HOW TO COMPLETE THIS TASK: The listing must be reproduced in full, exactly as it stands.

Start of Block

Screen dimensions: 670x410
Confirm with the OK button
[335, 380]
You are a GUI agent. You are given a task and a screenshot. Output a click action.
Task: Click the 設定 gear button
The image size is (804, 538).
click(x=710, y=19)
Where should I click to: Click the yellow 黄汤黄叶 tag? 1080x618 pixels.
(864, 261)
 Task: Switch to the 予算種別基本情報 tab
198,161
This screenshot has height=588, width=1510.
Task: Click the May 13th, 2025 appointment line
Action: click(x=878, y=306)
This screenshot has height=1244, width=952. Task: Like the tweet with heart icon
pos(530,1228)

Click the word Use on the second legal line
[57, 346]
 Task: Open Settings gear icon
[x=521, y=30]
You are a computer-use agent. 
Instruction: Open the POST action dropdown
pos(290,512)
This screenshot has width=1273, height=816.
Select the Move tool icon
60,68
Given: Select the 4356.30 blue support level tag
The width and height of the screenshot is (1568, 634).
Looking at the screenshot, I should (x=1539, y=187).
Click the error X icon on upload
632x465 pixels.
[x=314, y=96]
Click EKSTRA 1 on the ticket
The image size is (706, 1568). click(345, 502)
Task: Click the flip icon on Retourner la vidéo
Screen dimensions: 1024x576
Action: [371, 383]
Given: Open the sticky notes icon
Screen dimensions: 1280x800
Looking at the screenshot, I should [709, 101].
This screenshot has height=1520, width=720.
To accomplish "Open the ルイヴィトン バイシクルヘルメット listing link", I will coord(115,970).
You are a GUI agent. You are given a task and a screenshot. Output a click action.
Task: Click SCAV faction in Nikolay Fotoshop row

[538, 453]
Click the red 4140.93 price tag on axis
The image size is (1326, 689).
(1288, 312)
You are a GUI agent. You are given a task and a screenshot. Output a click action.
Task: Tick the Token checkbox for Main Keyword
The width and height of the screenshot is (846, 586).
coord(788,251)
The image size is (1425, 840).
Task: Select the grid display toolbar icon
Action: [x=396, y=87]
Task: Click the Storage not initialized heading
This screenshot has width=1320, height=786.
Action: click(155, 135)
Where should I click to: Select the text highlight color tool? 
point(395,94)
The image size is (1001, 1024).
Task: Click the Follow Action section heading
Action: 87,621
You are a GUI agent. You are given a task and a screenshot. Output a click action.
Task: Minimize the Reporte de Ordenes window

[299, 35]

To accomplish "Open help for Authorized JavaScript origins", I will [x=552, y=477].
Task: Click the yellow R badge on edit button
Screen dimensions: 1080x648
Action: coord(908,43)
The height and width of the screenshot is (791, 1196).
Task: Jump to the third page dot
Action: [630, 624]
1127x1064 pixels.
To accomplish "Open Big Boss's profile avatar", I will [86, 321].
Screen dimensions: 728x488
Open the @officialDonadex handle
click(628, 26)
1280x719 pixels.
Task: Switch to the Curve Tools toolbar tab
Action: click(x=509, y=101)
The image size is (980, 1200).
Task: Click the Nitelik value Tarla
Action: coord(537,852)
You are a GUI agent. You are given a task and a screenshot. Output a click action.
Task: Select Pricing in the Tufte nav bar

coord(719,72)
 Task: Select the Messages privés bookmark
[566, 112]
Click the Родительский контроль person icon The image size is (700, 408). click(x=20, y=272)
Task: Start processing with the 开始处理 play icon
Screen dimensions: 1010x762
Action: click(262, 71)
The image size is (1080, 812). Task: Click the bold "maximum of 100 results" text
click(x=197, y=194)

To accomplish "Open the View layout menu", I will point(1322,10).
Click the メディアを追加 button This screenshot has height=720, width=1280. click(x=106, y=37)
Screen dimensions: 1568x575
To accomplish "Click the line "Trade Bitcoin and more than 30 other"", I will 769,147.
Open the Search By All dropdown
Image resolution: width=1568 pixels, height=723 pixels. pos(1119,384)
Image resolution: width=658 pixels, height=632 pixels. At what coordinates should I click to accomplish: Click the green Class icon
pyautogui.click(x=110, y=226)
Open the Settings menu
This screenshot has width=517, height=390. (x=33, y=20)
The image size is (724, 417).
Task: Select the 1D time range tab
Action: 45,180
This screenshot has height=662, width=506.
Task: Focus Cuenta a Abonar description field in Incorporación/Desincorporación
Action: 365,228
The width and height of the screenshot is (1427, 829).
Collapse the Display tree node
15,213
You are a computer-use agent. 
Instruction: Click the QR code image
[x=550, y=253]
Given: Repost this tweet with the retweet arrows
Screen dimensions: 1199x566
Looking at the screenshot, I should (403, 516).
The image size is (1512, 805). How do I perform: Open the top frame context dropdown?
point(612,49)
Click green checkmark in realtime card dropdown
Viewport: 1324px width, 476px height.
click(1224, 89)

End of Block

WRITTEN SOLUTION:
Screen dimensions: 670x410
Confirm with the OK button
[335, 380]
You are a GUI agent. You are given a task and a screenshot. Output a click action.
Task: Click the 設定 gear button
The image size is (804, 538).
click(x=710, y=19)
Where should I click to: Click the yellow 黄汤黄叶 tag? 1080x618 pixels.
(864, 261)
 Task: Switch to the 予算種別基本情報 tab
198,161
This screenshot has height=588, width=1510.
Task: Click the May 13th, 2025 appointment line
Action: click(x=878, y=306)
This screenshot has height=1244, width=952. Task: Like the tweet with heart icon
pos(530,1228)

Click the word Use on the second legal line
[57, 346]
 Task: Open Settings gear icon
[x=521, y=30]
You are a computer-use agent. 
Instruction: Open the POST action dropdown
pos(290,512)
This screenshot has width=1273, height=816.
Select the Move tool icon
60,68
Given: Select the 4356.30 blue support level tag
The width and height of the screenshot is (1568, 634).
Looking at the screenshot, I should (x=1539, y=187).
Click the error X icon on upload
632x465 pixels.
[x=314, y=96]
Click EKSTRA 1 on the ticket
The image size is (706, 1568). click(345, 502)
Task: Click the flip icon on Retourner la vidéo
Screen dimensions: 1024x576
Action: [371, 383]
Given: Open the sticky notes icon
Screen dimensions: 1280x800
Looking at the screenshot, I should [709, 101].
This screenshot has height=1520, width=720.
To accomplish "Open the ルイヴィトン バイシクルヘルメット listing link", I will coord(115,970).
You are a GUI agent. You are given a task and a screenshot. Output a click action.
Task: Click SCAV faction in Nikolay Fotoshop row

[538, 453]
Click the red 4140.93 price tag on axis
The image size is (1326, 689).
(1288, 312)
You are a GUI agent. You are given a task and a screenshot. Output a click action.
Task: Tick the Token checkbox for Main Keyword
The width and height of the screenshot is (846, 586).
coord(788,251)
The image size is (1425, 840).
Task: Select the grid display toolbar icon
Action: [x=396, y=87]
Task: Click the Storage not initialized heading
This screenshot has width=1320, height=786.
Action: click(155, 135)
Where should I click to: Select the text highlight color tool? 
point(395,94)
The image size is (1001, 1024).
Task: Click the Follow Action section heading
Action: 87,621
You are a GUI agent. You are given a task and a screenshot. Output a click action.
Task: Minimize the Reporte de Ordenes window

[299, 35]

To accomplish "Open help for Authorized JavaScript origins", I will [x=552, y=477].
Task: Click the yellow R badge on edit button
Screen dimensions: 1080x648
Action: coord(908,43)
The height and width of the screenshot is (791, 1196).
Task: Jump to the third page dot
Action: [630, 624]
1127x1064 pixels.
To accomplish "Open Big Boss's profile avatar", I will [86, 321].
Screen dimensions: 728x488
Open the @officialDonadex handle
click(628, 26)
1280x719 pixels.
Task: Switch to the Curve Tools toolbar tab
Action: click(x=509, y=101)
The image size is (980, 1200).
Task: Click the Nitelik value Tarla
Action: coord(537,852)
You are a GUI agent. You are given a task and a screenshot. Output a click action.
Task: Select Pricing in the Tufte nav bar

coord(719,72)
 Task: Select the Messages privés bookmark
[566, 112]
Click the Родительский контроль person icon The image size is (700, 408). click(x=20, y=272)
Task: Start processing with the 开始处理 play icon
Screen dimensions: 1010x762
Action: click(262, 71)
The image size is (1080, 812). Task: Click the bold "maximum of 100 results" text
click(x=197, y=194)

To accomplish "Open the View layout menu", I will point(1322,10).
Click the メディアを追加 button This screenshot has height=720, width=1280. click(x=106, y=37)
Screen dimensions: 1568x575
To accomplish "Click the line "Trade Bitcoin and more than 30 other"", I will 769,147.
Open the Search By All dropdown
Image resolution: width=1568 pixels, height=723 pixels. pos(1119,384)
Image resolution: width=658 pixels, height=632 pixels. At what coordinates should I click to accomplish: Click the green Class icon
pyautogui.click(x=110, y=226)
Open the Settings menu
This screenshot has width=517, height=390. (x=33, y=20)
The image size is (724, 417).
Task: Select the 1D time range tab
Action: 45,180
This screenshot has height=662, width=506.
Task: Focus Cuenta a Abonar description field in Incorporación/Desincorporación
Action: 365,228
The width and height of the screenshot is (1427, 829).
Collapse the Display tree node
15,213
You are a computer-use agent. 
Instruction: Click the QR code image
[x=550, y=253]
Given: Repost this tweet with the retweet arrows
Screen dimensions: 1199x566
Looking at the screenshot, I should (403, 516).
The image size is (1512, 805). How do I perform: Open the top frame context dropdown?
point(612,49)
Click green checkmark in realtime card dropdown
Viewport: 1324px width, 476px height.
click(1224, 89)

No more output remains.